Мы вышли из здания вокзала и увидели два поджидавших нас автомобиля. В первом сидели сотрудники Рейли, которых мы не знали по именам, а ближайшие к нам люди, так сказать «наша семья», включая Стравицкого и Оболова, разместились во втором.
Мы мало что успели увидеть в Перми, а из того, что увидели, сделали вывод, что город состоит из двухэтажных, приземистых, ничем не примечательных каменных зданий, размещенных на берегу реки без какого-либо логического плана. На востоке едва различимо стояли Уральские горы.
После непродолжительной поездки мы остановились перед зданием, которое по виду предназначалось для чиновников. Вошли только пятеро из нас, и я сразу же понял, что дом пустует, – настолько громко звучало эхо наших шагов.
Рейли повел нас в кабинет где-то в центре здания, открыл дверь и зашел; мы последовали за ним. Внутри обнаружились ряды стеллажей с папками, уходящие в бесконечность. В центре бросался в глаза старый небольшой письменный стол. Единственными предметами на нем оказались почти пустая пачка сигарет и почти полная пепельница.

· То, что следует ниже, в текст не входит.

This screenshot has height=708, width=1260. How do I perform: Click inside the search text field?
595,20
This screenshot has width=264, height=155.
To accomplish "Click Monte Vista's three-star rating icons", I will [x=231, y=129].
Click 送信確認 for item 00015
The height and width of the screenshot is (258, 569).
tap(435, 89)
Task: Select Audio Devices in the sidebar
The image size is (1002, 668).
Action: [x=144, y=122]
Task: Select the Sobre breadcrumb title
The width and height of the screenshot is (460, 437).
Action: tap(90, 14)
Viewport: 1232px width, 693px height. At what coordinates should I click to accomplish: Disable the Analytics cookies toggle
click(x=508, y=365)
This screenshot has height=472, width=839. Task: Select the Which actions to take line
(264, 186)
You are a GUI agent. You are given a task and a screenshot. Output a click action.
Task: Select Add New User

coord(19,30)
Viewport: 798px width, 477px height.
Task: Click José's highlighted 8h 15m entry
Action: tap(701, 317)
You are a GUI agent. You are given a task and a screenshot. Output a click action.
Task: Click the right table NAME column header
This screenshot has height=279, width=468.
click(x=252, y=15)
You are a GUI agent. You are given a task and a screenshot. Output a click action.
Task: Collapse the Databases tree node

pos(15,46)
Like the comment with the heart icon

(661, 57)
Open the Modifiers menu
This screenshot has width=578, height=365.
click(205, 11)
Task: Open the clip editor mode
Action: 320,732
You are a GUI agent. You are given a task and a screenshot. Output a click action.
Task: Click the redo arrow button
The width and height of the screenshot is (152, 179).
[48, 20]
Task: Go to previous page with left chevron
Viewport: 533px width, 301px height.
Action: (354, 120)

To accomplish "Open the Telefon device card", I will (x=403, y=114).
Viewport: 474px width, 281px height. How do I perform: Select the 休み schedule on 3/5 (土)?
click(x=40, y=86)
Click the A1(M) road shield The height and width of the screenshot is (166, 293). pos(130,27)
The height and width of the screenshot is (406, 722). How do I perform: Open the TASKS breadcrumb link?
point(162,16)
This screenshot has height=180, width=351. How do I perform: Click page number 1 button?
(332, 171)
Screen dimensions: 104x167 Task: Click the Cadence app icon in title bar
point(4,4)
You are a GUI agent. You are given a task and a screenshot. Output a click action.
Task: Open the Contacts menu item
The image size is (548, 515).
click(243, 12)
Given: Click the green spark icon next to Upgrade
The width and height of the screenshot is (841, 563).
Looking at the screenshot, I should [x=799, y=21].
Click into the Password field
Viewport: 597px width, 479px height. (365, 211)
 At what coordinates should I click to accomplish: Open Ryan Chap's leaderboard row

За столом сидел мужчина лет сорока пяти, с длинным, острым, прямым носом и очень коротко стриженными темными волосами. Он был одет в скучную крестьянскую одежду – короткую оливково-зеленую рубаху и свободные черные штаны. Только по его сосредоточенному лицу я понял, что этот человек – не простой батрак. Увидев, что мы направляемся к нему, он встал, но не сделал ни шагу к нам. Я заметил, что Холмс смотрит куда-то под стол.
Именно в тот момент Рейли представил нам этого человека – еще одного их тех, встреча с которыми поразила нас.
– Мистер Холмс, доктор Уотсон… – начал Рейли, но не успел произнести больше ни слова, поскольку предложение за него закончил Холмс:
– Адмирал Александр Васильевич Колчак, главнокомандующий всеми белыми армиями в России.
Рейли почти незаметно дернулся, и я уверен, что это видел только я один.
Адмирал разозлился и тут же сорвался на Рейли – удивительно, но сделал он это на английском:
– Если не ошибаюсь, вы говорили, что этим людям не сообщали, кто я.
Рейли, похоже, не знал, плакать ему или смеяться:
– Адмирал, им и не сообщали.
– Тогда откуда этот человек знает, кто я?
– Все просто, адмирал, – ответил Холмс. – Во-первых, когда мы вошли, вы сидели так прямо, что я сразу же понял: вы привыкли командовать, причем командовать на войне. Вроде бы вы одеты как крестьянин, но сапоги у вас начищены так, как бывает только у очень важных офицеров.
Колчак с Рейли одновременно опустили взгляд на обувь адмирала.